L'ataxie spinocérébelleuse (SCA type 3) précédemment nommée maladie de Machado-Joseph, peut-être la plus fréquente des ataxies spinocérébelleuses à transmission dominante dans le monde. Les symptômes comprennent une ataxie, un parkinsonisme et parfois une dystonie, des tics faciaux, une ophtalmoplégie et des yeux exorbités.

Pathologies acquises

Les ataxies acquises peuvent résulter de troubles neurodégénératifs non héréditaires (p. ex., atrophie multisystémique), de maladies systémiques, de la sclérose en plaques, d'accidents vasculaires cérébelleux, de lésions crâniennes répétées ou d'une exposition à des toxiques ou être idiopathiques. Les atteintes systémiques comprennent l'alcoolisme (dégénérescence cérébelleuse d'origine alcoolique), la maladie cœliaque, le coup de chaleur, l'hypothyroïdie et une carence en vitamine E. Les toxiques comprennent le monoxyde de carbone, les métaux lourds, le lithium, la phénylhydantoïne et certains solvants. Des taux toxiques de certains médicaments (p. ex., les anticonvulsivants) peuvent causer une dysfonction cérébelleuse et une ataxie.
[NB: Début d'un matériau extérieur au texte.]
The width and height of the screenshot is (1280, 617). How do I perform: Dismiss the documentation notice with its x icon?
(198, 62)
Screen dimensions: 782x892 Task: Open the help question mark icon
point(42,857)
Rarement, une dégénérescence cérébelleuse subaiguë est due à un syndrome paranéoplasique d'un cancer du sein, d'un cancer de l'ovaire, d'un carcinome pulmonaire à petites cellules ou d'autres tumeurs solides. La dégénérescence cérébelleuse peut précéder la découverte du cancer de quelques semaines à plusieurs années. Un auto-Ac circulant peut être mis en évidence chez certains patients dans le sérum et/ou le LCR, notamment chez des femmes présentant des cancers du sein ou de l'ovaire.
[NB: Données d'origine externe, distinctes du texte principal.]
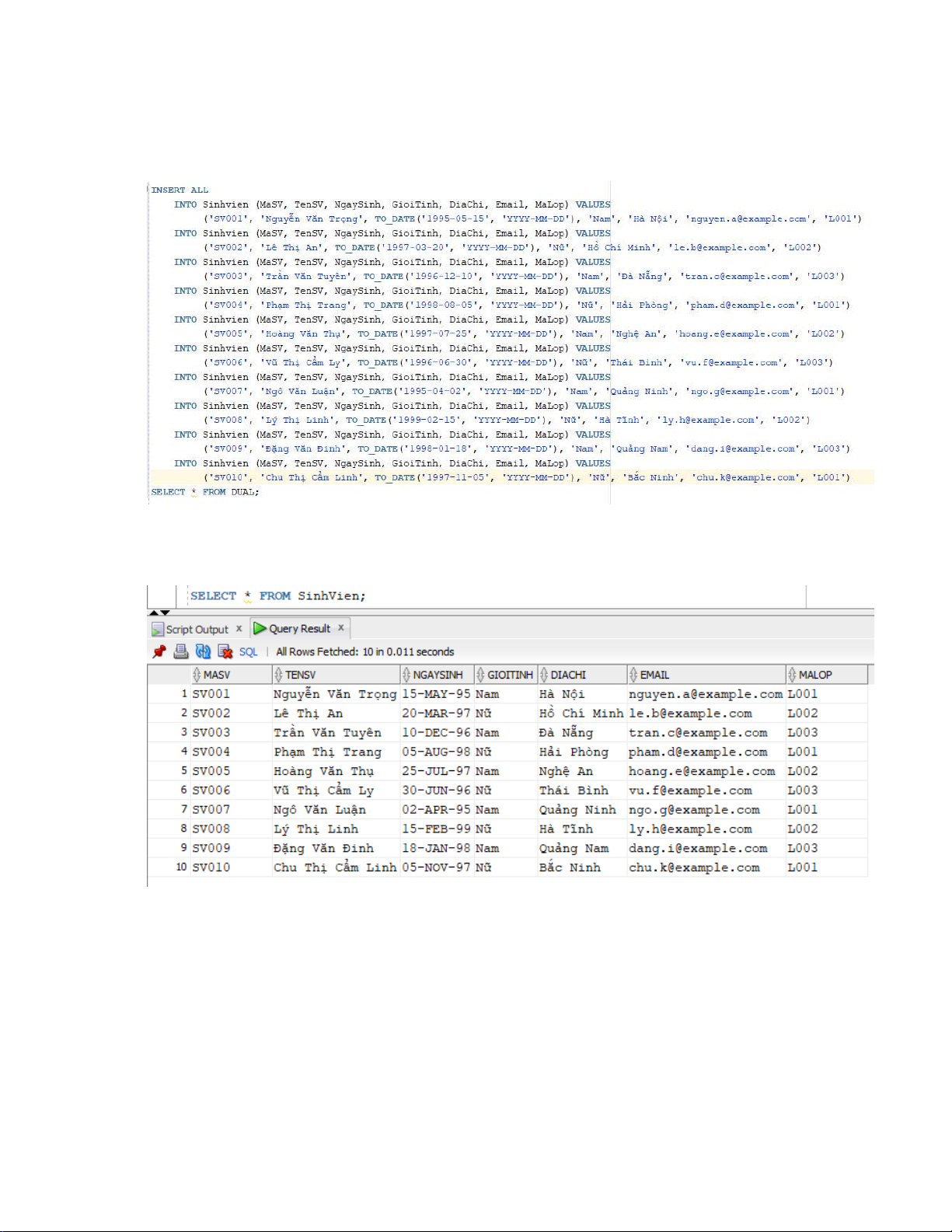
Task: Click the sort icon on MALOP column
Action: coord(792,675)
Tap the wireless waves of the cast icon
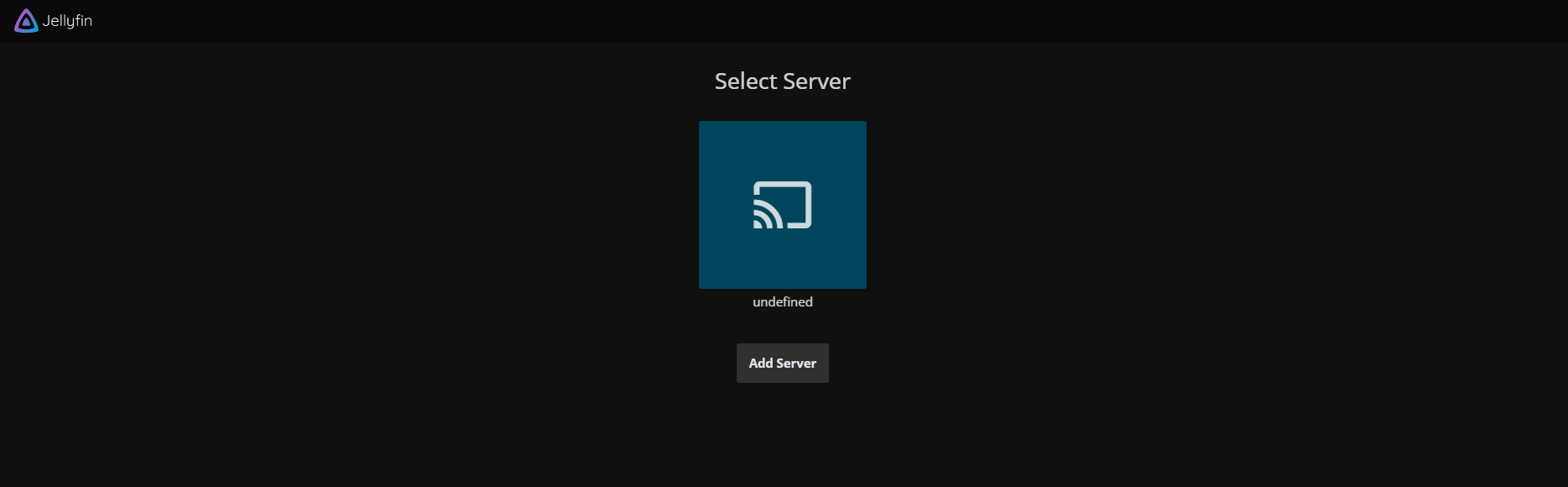1568x487 pixels. pyautogui.click(x=762, y=219)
Chez l'enfant, une tumeur cérébrale primitive (médulloblastome, astrocytome kystique) peut en être la cause; le cervelet médian est le site le plus fréquent de ces tumeurs. Rarement, chez l'enfant, un dysfonctionnement cérébelleux diffus réversible fait suite à une infection virale.

Diagnostic

  • Bilan clinique

  • Typiquement IRM

  • Parfois, tests génétiques

Le diagnostic de troubles cérébelleux est clinique et comprend une recherche complète des antécédents familiaux et des troubles systémiques acquis.
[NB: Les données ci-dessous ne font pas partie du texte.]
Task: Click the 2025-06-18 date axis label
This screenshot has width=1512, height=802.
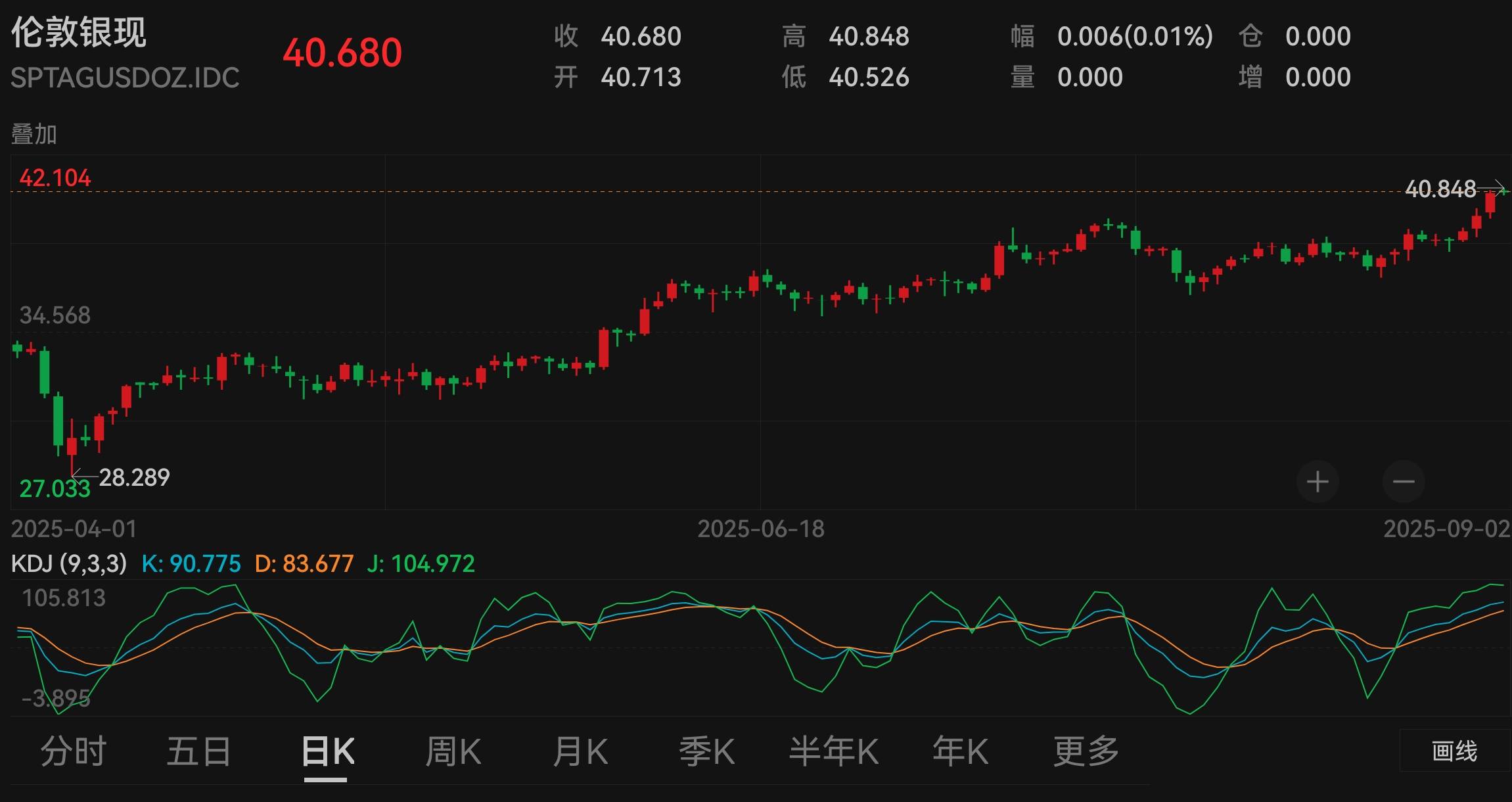Action: coord(760,529)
Une neuro-imagerie, principalement l'IRM, est réalisée. Des tests génétiques supplémentaires sont effectués si les antécédents familiaux sont évocateurs.

Traitement

  • Traitement de la cause si possible

  • Habituellement seulement de soutien

Certains troubles systémiques (p. ex., hypothyroïdie, maladie cœliaque) et exposition à des toxiques peuvent être traités; parfois, une chirurgie est efficace sur des lésions structurelles (tumeur, hydrocéphalie). Cependant, il s'agit souvent d'un traitement de confort.